[Assigned task 1]:
Answer these from the global warming facts text:
(a) Which date does the text give for World Environment Day?
(b) How many glaciers did Montana Glacier National Park have in 1850?
(c) How much carbon does the burning of fossil fuels release into the atmosphere each year?
[Assigned task 2]:
In the global warming facts text, take the passage starting with "According to WHO" and going on through "to global warming?", and rewrite it with "fog" swapped for "mist".
[Assigned task 3]:
Extend the piece on global warming facts past its final paragraph, about the Northwest Passage.

[Supplied text]:
^^^^^^^^^^^^^^^^

Some interesting facts about Global Warming - Part I

Some interesting facts about Global Warming - Part I

Global WarmingThe climate has become unpredictable and uncertain. Climate extremes such as droughts, floods, and cyclones are costing several billion dolls damage annually worldwide. Climate change is not an issue of the future, nor is concern for the environment is luxury. Stable ecosystems, including stable climate systems are the very basis of life, of production and consumption of stable economies and societies. Let us see some associated facts associated with global warming and environment, from which you might be unaware.

Dates associated with environment:

March 22 – World Water Day
March 23 – World Meteorological Day
April 22 – International Mother Earth Day
June 5 – World Environment Day
September 16 – International Day for Preservation of the Ozone Layer

Death Toll:

As a result of global warming, the areas of Earth suffering from drought have doubled since 1970, due to which over 150,000 deaths are caused globally every year.

According to WHO the death rate is expected to be doubled in next 25 years.

Spider's Webs:

Spider webs are very helpful in study of global warming because they trap droplets of fog, or cloud water. Spider webs are collected by scientists’ samples for the study of the changes in the atmosphere.

Who established the first basic principles related to global warming?
The French scientist, Jean Baptise Fourier’s was the first person to study the basic principles in 1827.

Gas Monster!

At present, burning of fossil fuels releases 7 billion tonnes of carbon into atmosphere each year, which in turn produces 26.7 billion tons of carbon dioxide gas.

Hottest Years:

The 13 warmest years on record have all occurred in the 15 years since 1997. The combined temperature over global land and ocean surfaces for March 2012 was the 16th warmest on record.

Where do the first signs of global warming appear?

The ten indicators of climate change include measurements of sea-level rise taken from weather balloons, and field surveys of melting glaciers.

The first signs of global warming are seen near the surface of the Earth, and in the upper atmosphere.

Antarctica appears to be getting warmer. Over the last 50 years, average temperatures on the continent have increased by 2.5 degree Celsius.

Disappearing beauty:

The Montana Glacier National Park had 150 glaciers in 1850. This gorgeous million-acre park celebrated its 100th birthday recently, but many of its glaciers have melted, and scientists predict the rest may not last another decade.

Today, it has just 26 named glaciers, and those that remain are typically mere shadows of their former frozen selves.

The Northwest Passage:

It is one of the most fabled sea routes in the world – a short cut from Europe to Asia through the Canadian Arctic. Historically, the Northwest Passage linking the Atlantic and Pacific Oceans has been ice-bound through the year. Global warming has melted Arctic Sea ice to such an extent that for the first time, in over 100 years, ships can sail the North West Passage.

^^^^^^^^^^^^^^^^

[Given records]:
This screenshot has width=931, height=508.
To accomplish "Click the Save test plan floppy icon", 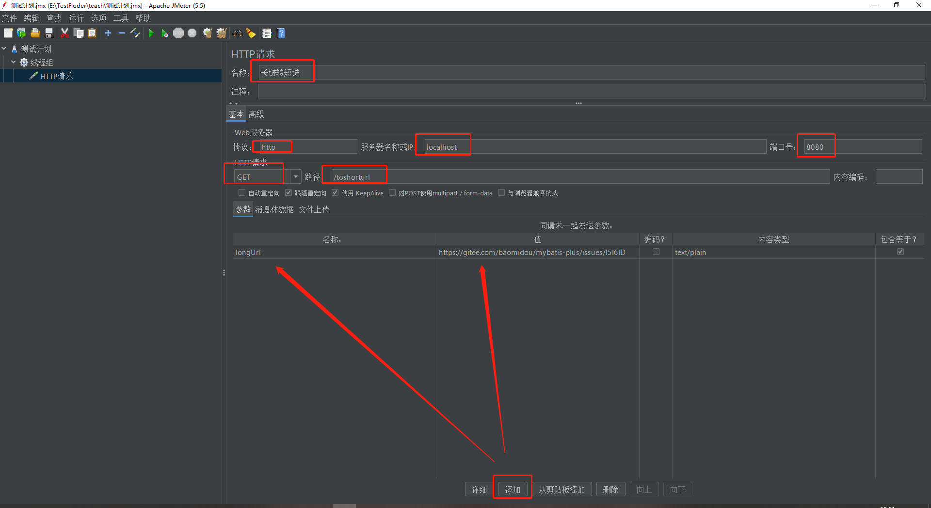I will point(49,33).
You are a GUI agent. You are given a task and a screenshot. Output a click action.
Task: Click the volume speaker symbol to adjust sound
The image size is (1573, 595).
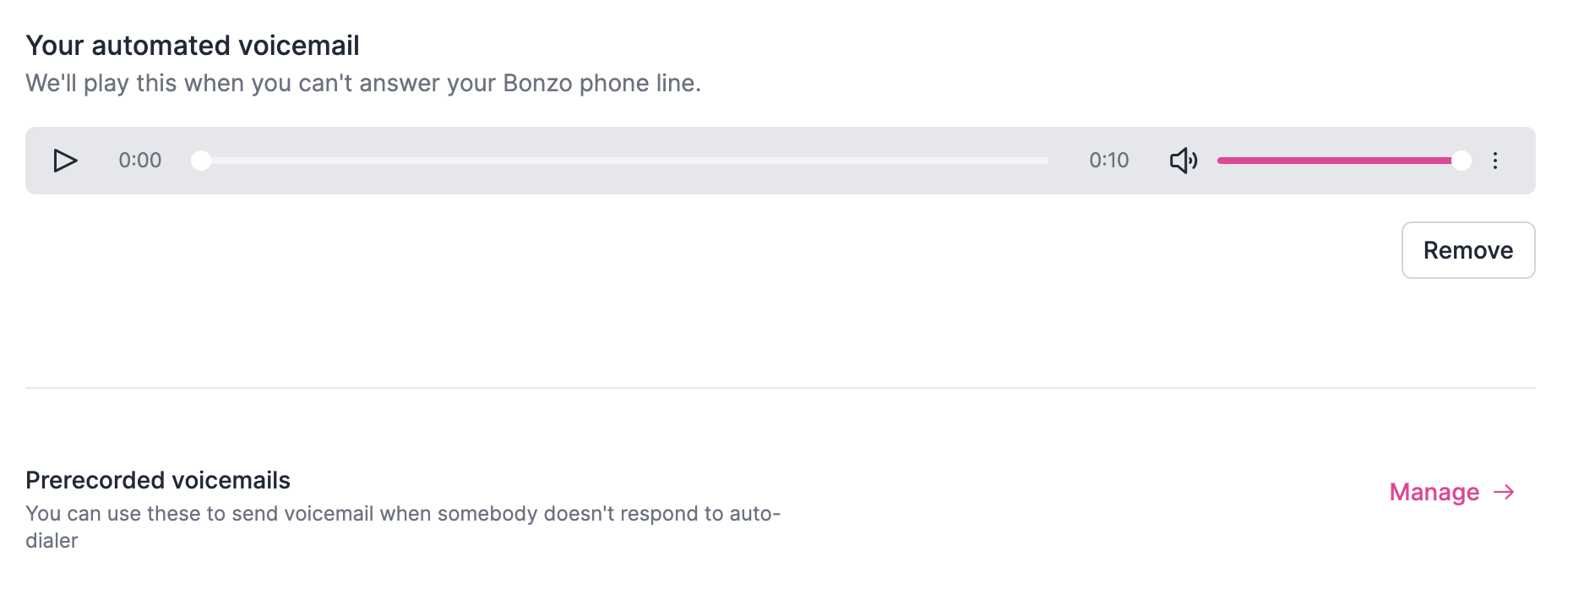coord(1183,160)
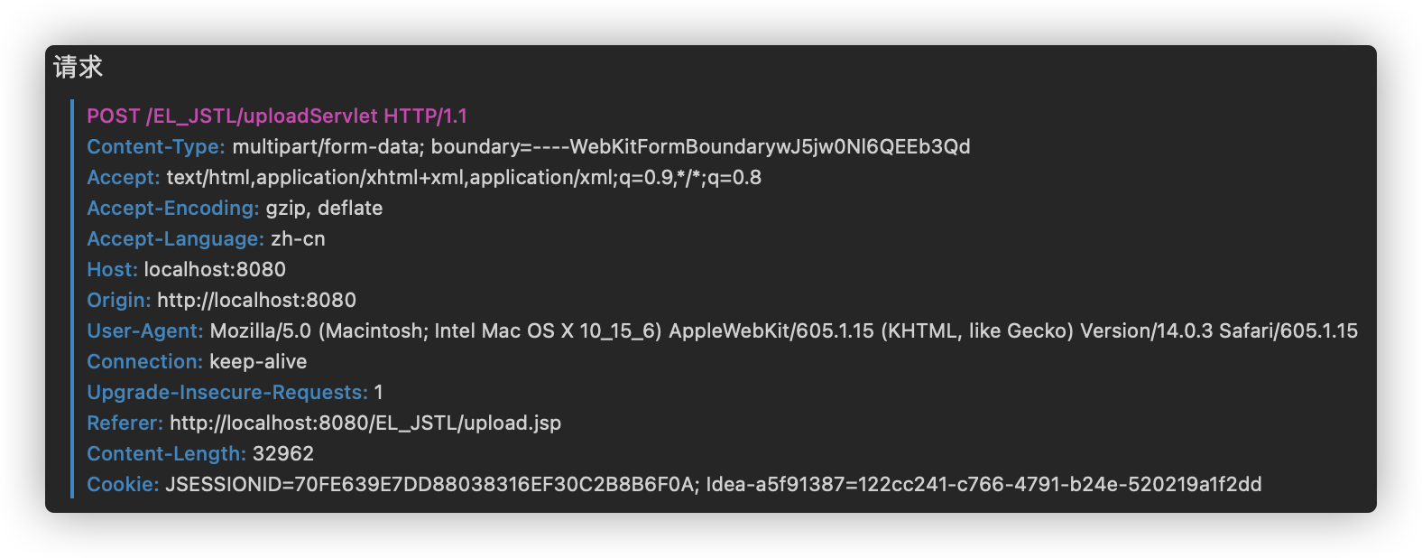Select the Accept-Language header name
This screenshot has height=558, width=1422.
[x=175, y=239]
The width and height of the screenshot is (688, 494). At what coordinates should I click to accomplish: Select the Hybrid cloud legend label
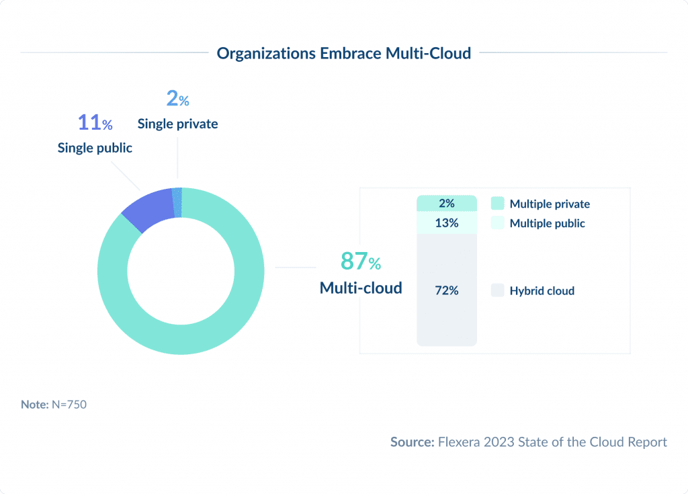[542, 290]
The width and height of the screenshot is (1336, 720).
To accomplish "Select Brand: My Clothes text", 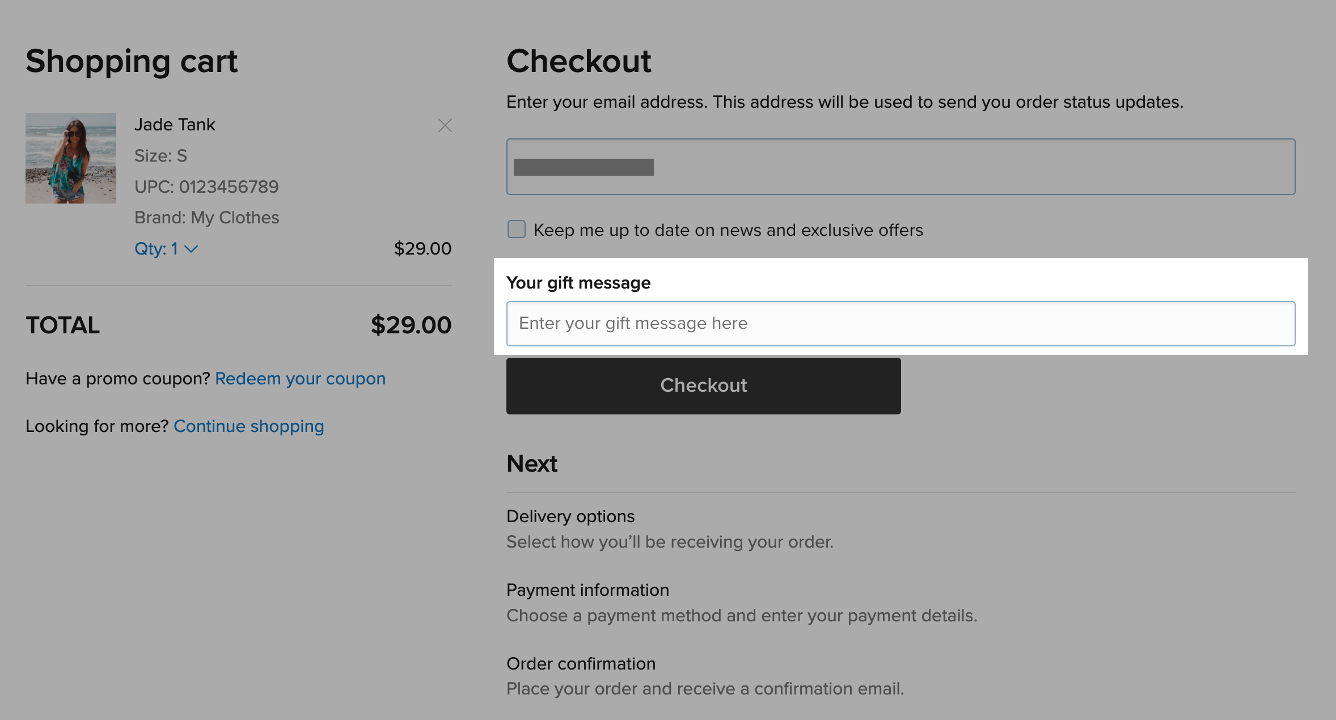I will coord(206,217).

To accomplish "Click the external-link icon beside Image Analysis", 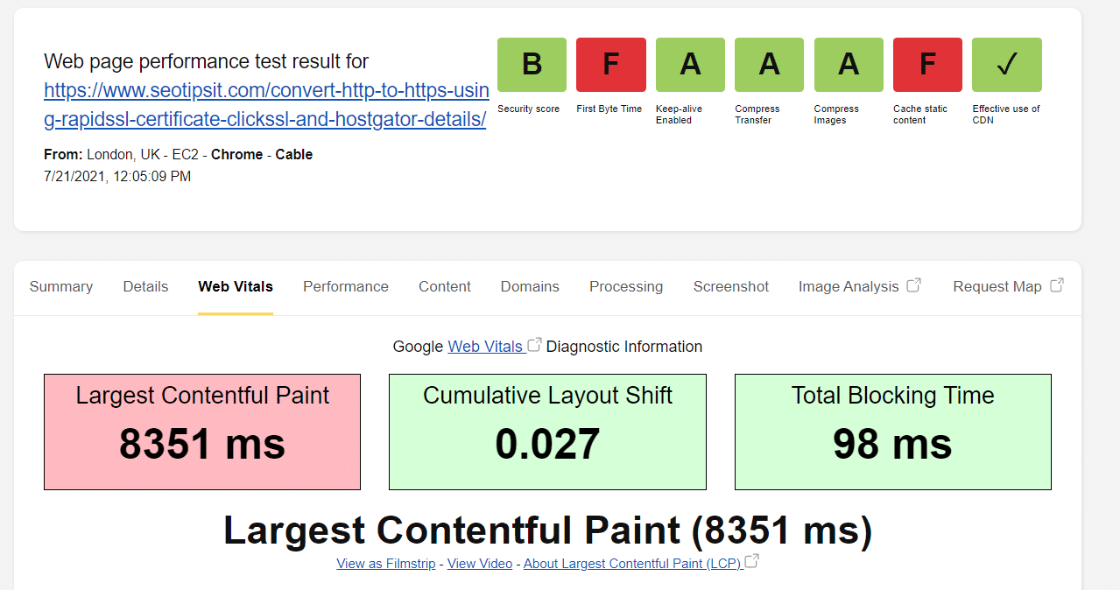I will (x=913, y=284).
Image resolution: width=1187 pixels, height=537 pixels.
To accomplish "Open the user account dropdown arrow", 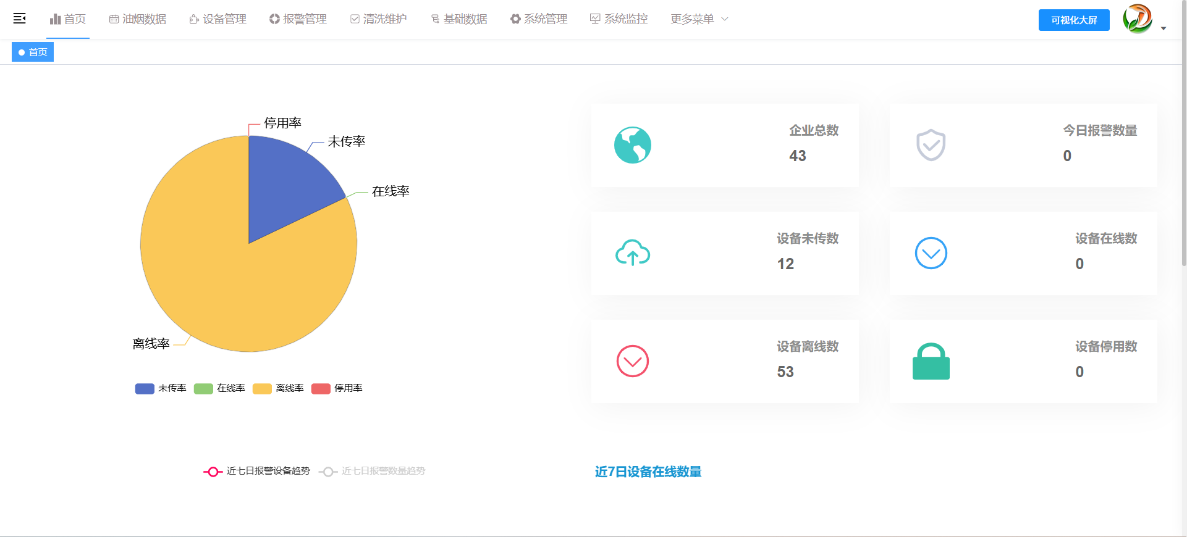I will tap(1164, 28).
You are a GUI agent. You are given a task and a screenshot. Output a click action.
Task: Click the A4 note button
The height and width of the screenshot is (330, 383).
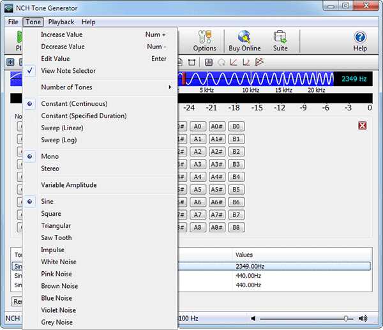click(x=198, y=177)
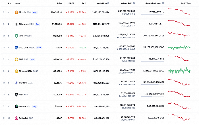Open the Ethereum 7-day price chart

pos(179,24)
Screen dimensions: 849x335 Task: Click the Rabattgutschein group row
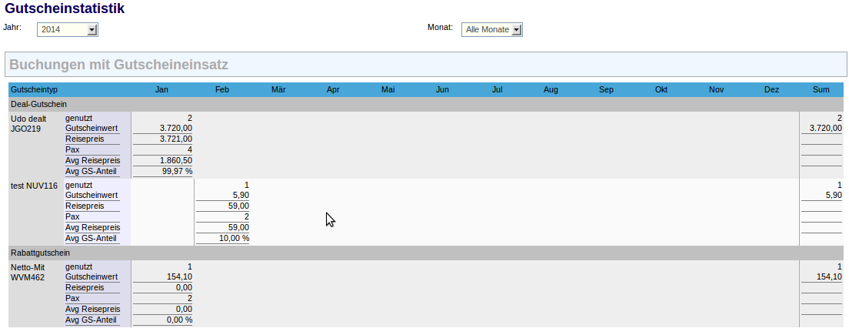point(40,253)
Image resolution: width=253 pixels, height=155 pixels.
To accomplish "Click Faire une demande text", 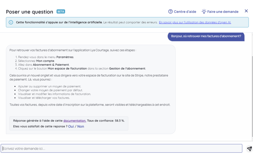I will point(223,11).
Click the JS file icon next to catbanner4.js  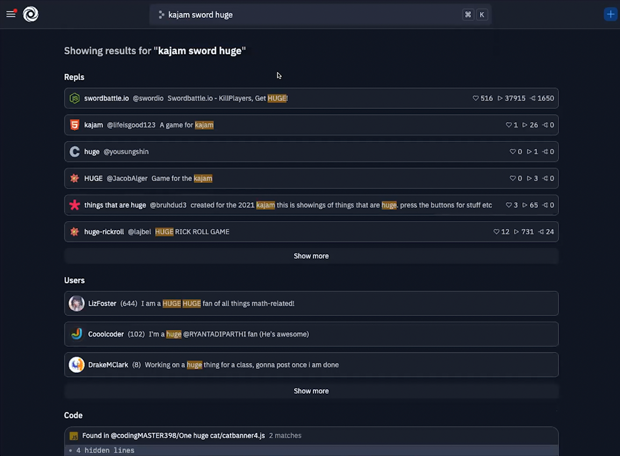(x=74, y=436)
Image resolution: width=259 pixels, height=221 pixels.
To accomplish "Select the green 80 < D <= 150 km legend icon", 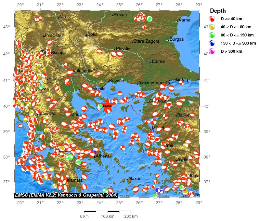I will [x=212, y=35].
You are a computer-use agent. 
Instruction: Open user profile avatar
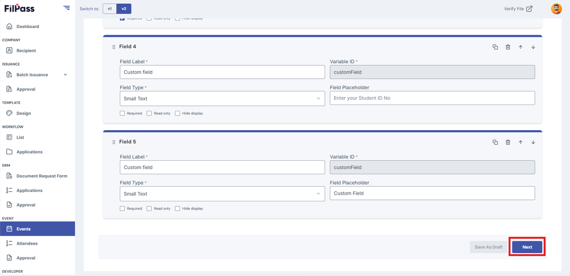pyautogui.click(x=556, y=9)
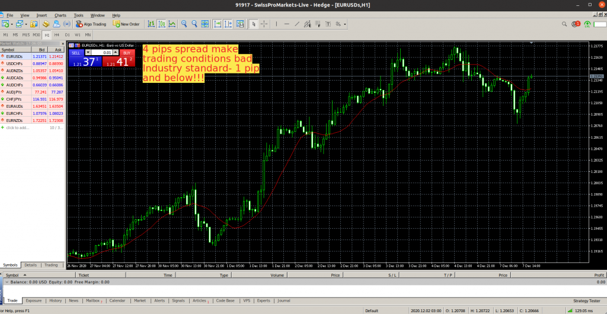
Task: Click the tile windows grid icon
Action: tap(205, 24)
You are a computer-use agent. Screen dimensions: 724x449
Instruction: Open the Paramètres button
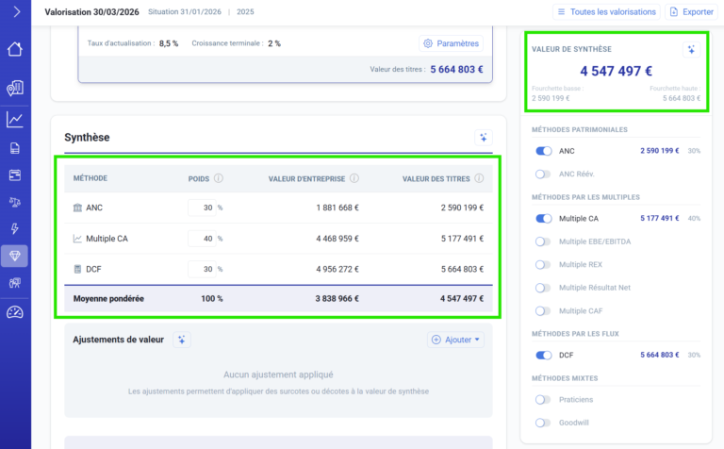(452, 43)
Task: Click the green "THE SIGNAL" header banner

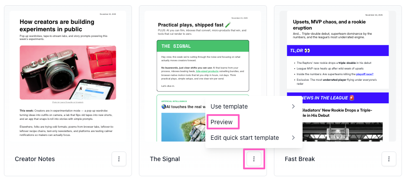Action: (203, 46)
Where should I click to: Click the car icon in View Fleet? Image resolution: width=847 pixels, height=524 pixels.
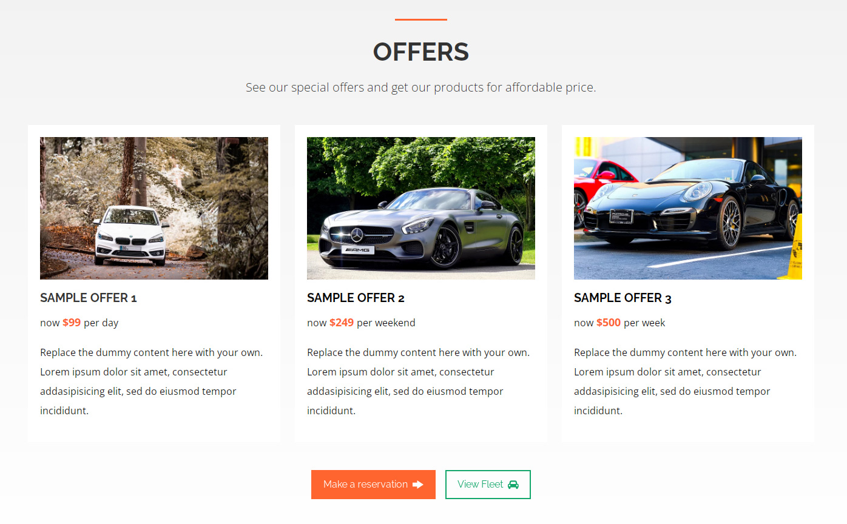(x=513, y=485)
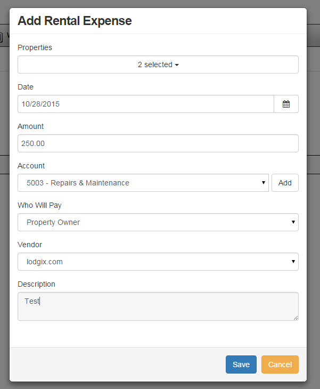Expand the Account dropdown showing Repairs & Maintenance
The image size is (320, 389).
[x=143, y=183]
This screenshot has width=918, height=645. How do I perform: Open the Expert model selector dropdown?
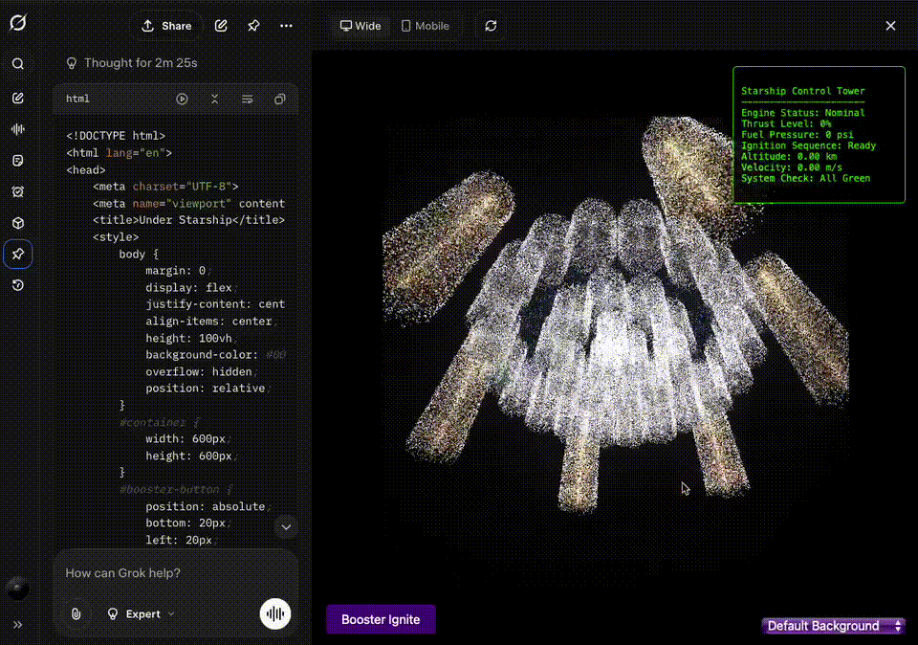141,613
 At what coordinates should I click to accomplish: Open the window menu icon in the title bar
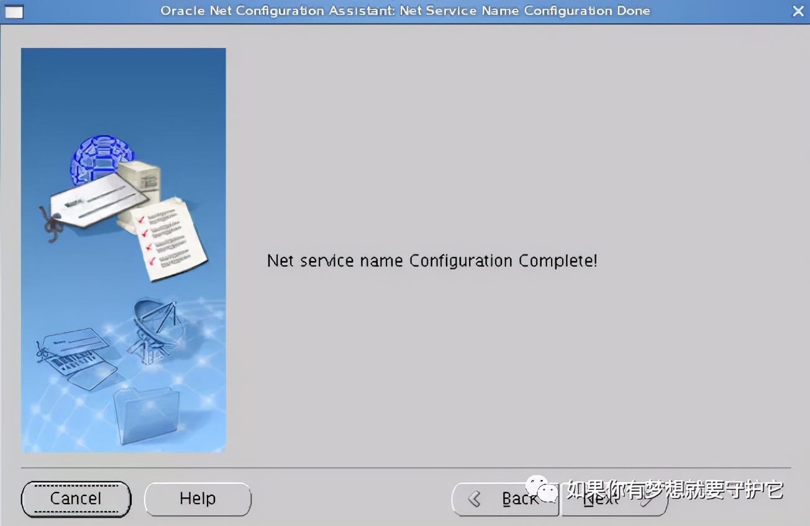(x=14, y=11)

^^^^^^^^^^^^^^^^

[Written reply 1]:
(a) June 5
(b) 150
(c) 7 billion tonnes

[Written reply 2]:
According to WHO the death rate is expected to be doubled in next 25 years.

Spider's Webs:

Spider webs are very helpful in study of global warming because they trap droplets of mist, or cloud water. Spider webs are collected by scientists’ samples for the study of the changes in the atmosphere.

Who established the first basic principles related to global warming?

[Written reply 3]:
Greenland Glaciers:
Greenland glaciers keep shrinking as higher surface temperatures have created record mass losses in 2012 and 2011. The ice lost by just one of its glaciers comes to 20 million tonnes per day. The melting ice of the glaciers has led to a dangerous rise in sea levels.

Helpful Volcanoes:

Did you know that volcanoes may sometimes actually reduce global warming? This is because a massive explosion would result in huge amounts of sulphuric acid combining with water vapour to form a shield that reflects sunlight away from the Earth. This may cool the Earth for a year or two, but an explosion of this magnitude could prove disastorous in itself.

Cows contribution

Agriculture is responsible for an estimated 14 percent of the world’s greenhouse gases. A significant portion of these emissions comes from methane. The world’s 1.5 billion cows and billions of other billions of other grazing animals emit dozens of polluting gases, including lots of methane. Some experts say that the average dairy cow emits 100 to 200 litres of methane a day.

Rise of diseases:

It is believed that rising global temperatures will increase the spread of malaria – the deadly mosquito – to borne disease that affects millions of people worldwide. Warmer temperatures mean that malaria carrying mosquitoes are able to live in northern climates as well. This will lead to a surge in malaria in regions beyond the tropics, and at higher altitudes as well.

Growing Mountains:
Over the past century, the Alps Mountain rages have gradually growing taller. This is because the weight of the glaciers in these mountains was pushing down on the surface of the Earth. Global warming has resulted in the melting of glaciers. As the glaciers melt, the weight pushing down decreases, the Earth rebounds, and the mountains become taller.